Let me be clear: There is no workforce reduction anywhere with this. If people want to move to Houston because they feel that is a better quality of life, [that is fine]. We make it voluntary.

I think about our ability to attract and retain talent, particularly in a diverse environment. Remember, Houston is the largest hub in the United States. It is the most diverse city in the United States. It has great colleges.

But the reality is the vast majority of innovation happens in Silicon Valley. I am very proud of the San Jose headquarters. Now we are going to create a similar [headquarters] but probably three to four times bigger in Houston because the number of employees there is much bigger. This makes total sense. There are times in life when you have to make decisions like this. The pandemic has changed everything.

For me, it is an acceleration of what we are doing in a more efficient way and also to keep focused on the locations we have.

Is the message to partners that two sites are better than one?

It’s a way for us to serve partners better as we continue on this journey. In the end, I feel very strongly about this.

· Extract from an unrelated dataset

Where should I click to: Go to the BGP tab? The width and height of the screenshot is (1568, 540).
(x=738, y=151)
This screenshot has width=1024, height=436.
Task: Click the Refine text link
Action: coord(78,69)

It takes leadership to make this decision. I realize that when people say Hewlett Packard [they think of Silicon Valley]. The fact of the matter is we are in Silicon Valley—where the headquarters is is almost irrelevant. We feel that is the best approach for us.

You played men’s league soccer for many years, grew up in Argentina and knew Diego Maradona. What did Diego mean to you and all Argentinians and what was it like to meet him?

Personally, I lost a friend. I met him many times. I had the pleasure and honor to play a [soccer] game with him, which was a privilege. I played that game in Dubai in 2016.

Personally, it was the loss of friend. As an Argentinian, we lost someone who stood up [for us] against any conflict.

He is a national hero. The way you need to think about this is Argentina has suffered a lot in the last four or five decades. Diego brought happiness to people in hard times. That is why he will be missed dearly. It was about his smile and the culture of Argentina, where soccer plays a huge role.

It is just sad. He will be missed. What I will miss about him is his charisma and the ability to have fun with him in our conversations.